Air Ball!

This Wall Street Journal ($) article describes the financial disaster that is the CBS contract with the NCAA for the right to telecast the NCAA Men’s Basketball Tournament. CBS is entering the second year of an 11-year, $6 billion deal with the NCAA for the rights to carry the tournament games. That high price, coupled with declining viewership for the games, almost ensures that CBS will lose tens if not hundreds of millions of dollars on the event over the life of the contract. Even optimists think the best CBS can hope for is to break even on the contract. The article goes on to point out:

The NCAA contract is particularly onerous for CBS, though. Not only is it more than double what the network had been paying, but also the rights fees will rise dramatically over the 11 years. This year, CBS will pay the NCAA $389 million for essentially three weeks of college basketball, not much less than what it pays the NFL for five months of regular-season and postseason football. For the 2013 tournament, the last under the current agreement, CBS will pay $764 million, according to the NCAA.
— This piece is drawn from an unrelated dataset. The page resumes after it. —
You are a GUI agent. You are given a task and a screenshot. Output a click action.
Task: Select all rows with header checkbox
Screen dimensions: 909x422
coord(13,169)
. . . Making the high costs even more worrisome is viewership. The audience for the NCAA tournament has been on a steady decline since hitting 34.3 million viewers for the final game in 1992 (Duke vs. Michigan) The 2002 final between Indiana and Maryland drew 23.7 million viewers, according to Nielsen Media Research. Last year’s audience for the Syracuse-Kansas championship game was 18.6 million. To be sure, the Iraq war hurt last year’s tournament numbers, but even so, viewership has clearly been on a downward trend.

And the clincher:

The NCAA also gets final say on who can and can’t advertise in the tournament . . . It also bans commercials for Viagra and other erectile-dysfunction drugs, bad news for CBS since pharmaceutical companies like to spend money on sports to reach older men.

Which leads to CBS’ mantra upon the inevitable renegotiation of this albatross: “No Viagra, no way!”